Die gute Nachricht ist: Ja, es geht. Aber nicht mit der Brechstange – und nicht, indem man von heute auf morgen einen perfekten Wartungsplan einführt. Der Schlüssel liegt im Denken in kleinen, pragmatischen Schritten.
Denn viele Betriebe wissen zwar intuitiv, dass bestimmte Maschinen häufig Probleme machen. Aber ohne strukturierte Erfassung fehlt die Grundlage für Prioritäten. Wer die Störungen dokumentiert, erkennt Muster: etwa, dass 60 % aller Ausfälle sich auf fünf Anlagen konzentrieren – oder dass bestimmte Fehler immer montags nach der Nachtschicht auftreten. Erst mit diesem Wissen kann man gezielt eingreifen – und nicht jede Störung muss auch sofort erledigt werden.
Wer heute zwanzig Minuten findet, spart sich morgen zehn Stunden
Stellen wir uns einen typischen Fertigungsbetrieb mit zwölf Produktionslinien vor. Das Instandhaltungsteam besteht aus fünf Technikern, aufgeteilt in Mechanik und Elektrik. Jede Schicht kämpft mit durchschnittlich fünf bis acht Störfällen täglich. Ein Wartungsplan existiert – aber nur auf dem Papier.
Was tun? Statt direkt mit großen Revisionsprojekten zu beginnen, setzt der Leiter Technik einen anderen Hebel an: Er lässt alle Störungen über zwei Monate hinweg systematisch erfassen – inklusive Zeitaufwand, eingesetztem Personal und Maschinenstillstand. Parallel dazu bittet er jeden Techniker, nach jeder Störung kurz zu notieren, was aus seiner Sicht hätte verhindert werden können.

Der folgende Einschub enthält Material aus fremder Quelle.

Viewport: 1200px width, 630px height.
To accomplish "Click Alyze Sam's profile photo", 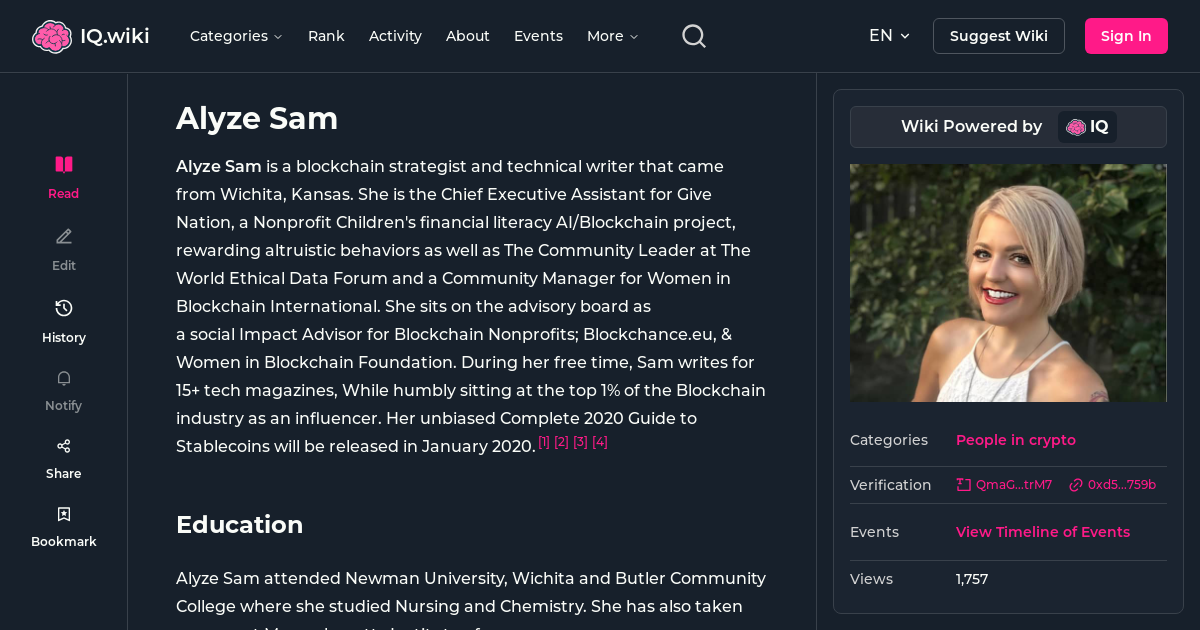I will pos(1008,283).
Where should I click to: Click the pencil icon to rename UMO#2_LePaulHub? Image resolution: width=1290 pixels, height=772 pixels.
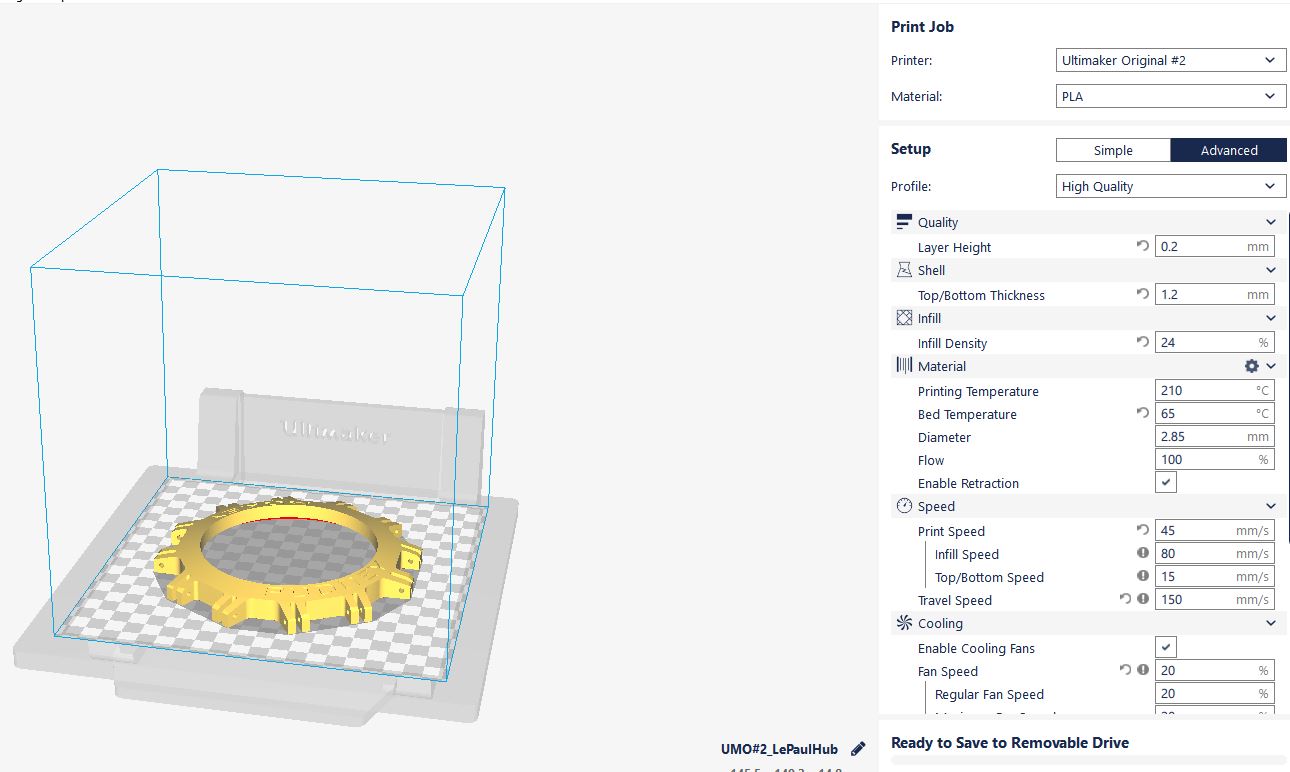pos(857,749)
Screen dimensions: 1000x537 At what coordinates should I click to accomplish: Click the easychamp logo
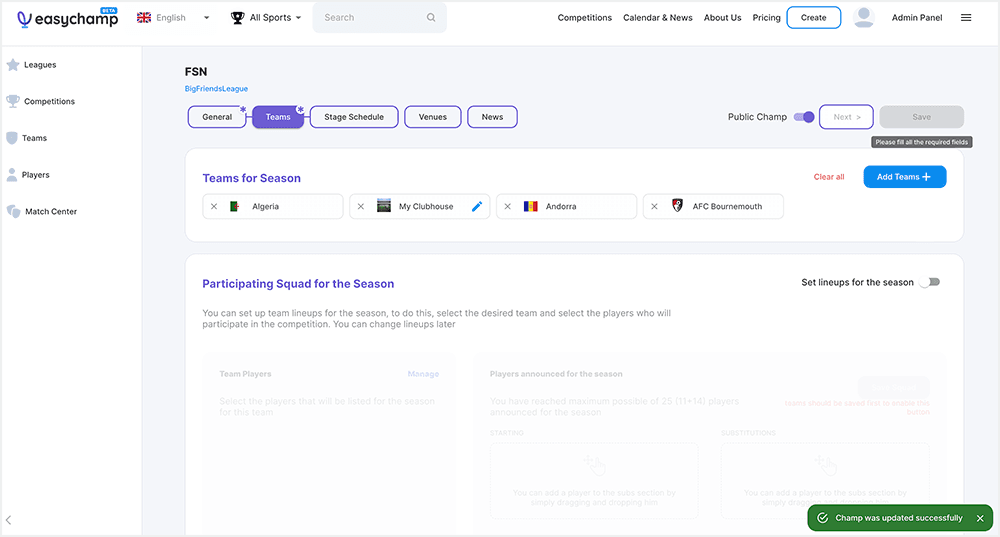click(67, 18)
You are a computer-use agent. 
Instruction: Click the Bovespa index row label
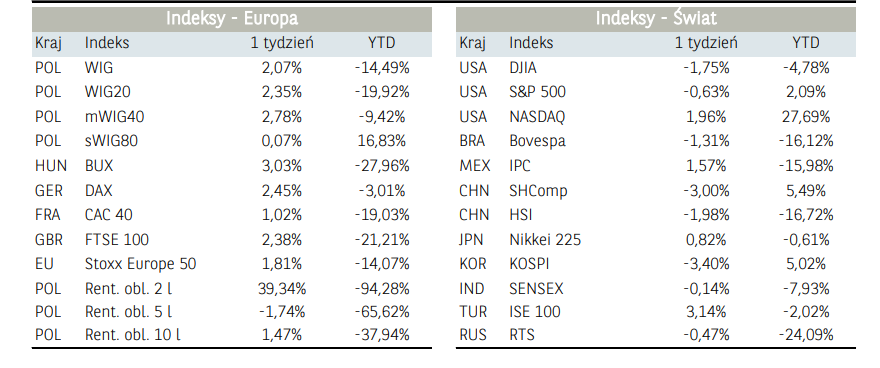click(537, 141)
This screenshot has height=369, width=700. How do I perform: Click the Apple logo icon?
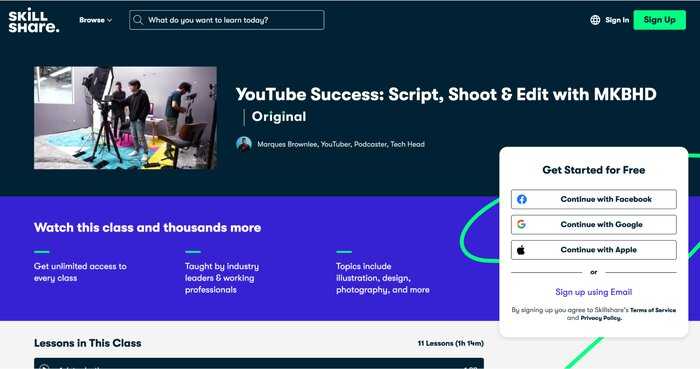[521, 250]
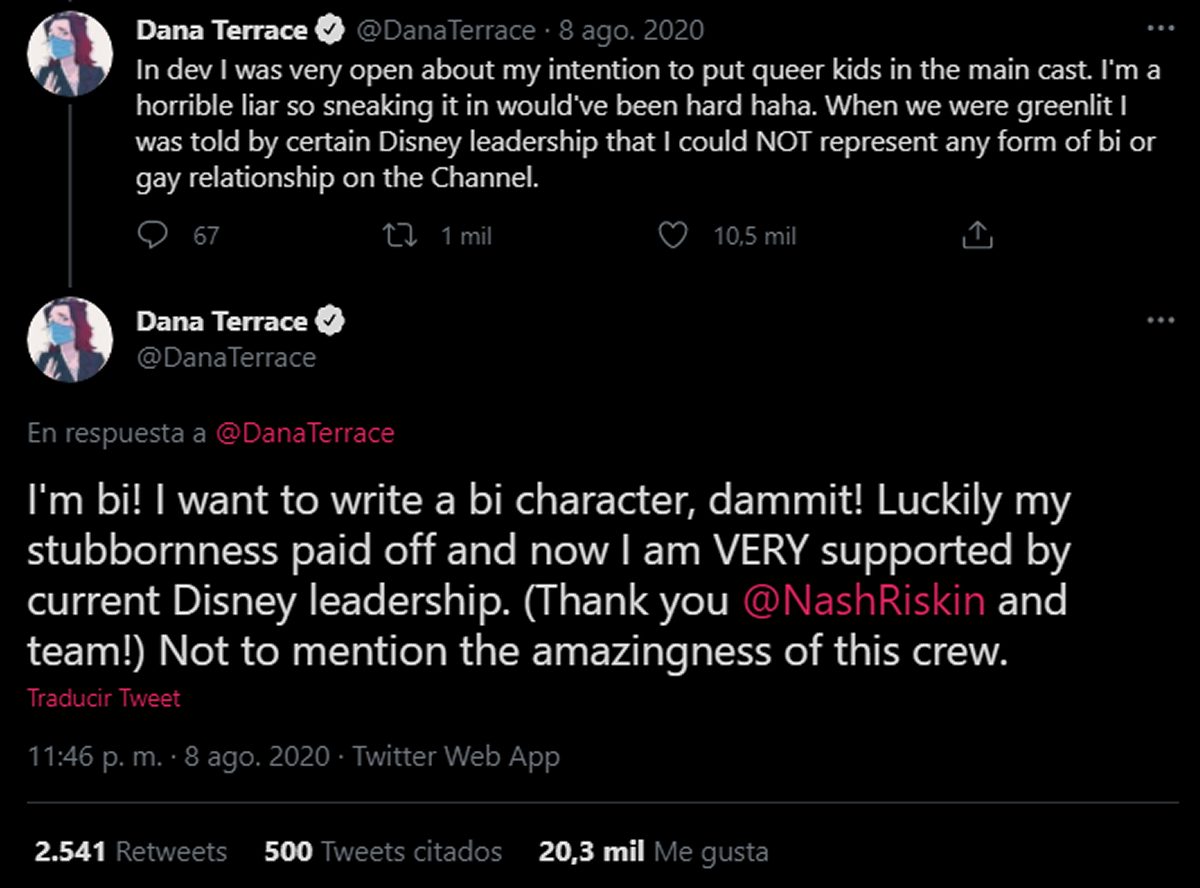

Das Ergebnis ist überraschend:
70 % der Störungen hätten sich mit einfachen Maßnahmen vermeiden lassen – zum Beispiel durch Schmieren, Nachziehen, Filterwechsel.
Viele der „kritischen“ Ausfälle betrafen nur wenige Kernanlagen.
Und: Oft fehlten keine großen Maßnahmen – sondern einfach nur Zeitfenster, in denen man diese hätte durchführen können.
Jetzt folgt Schritt zwei: Was sind die lohnendsten Wartungsmaßnahmen mit dem geringsten Aufwand?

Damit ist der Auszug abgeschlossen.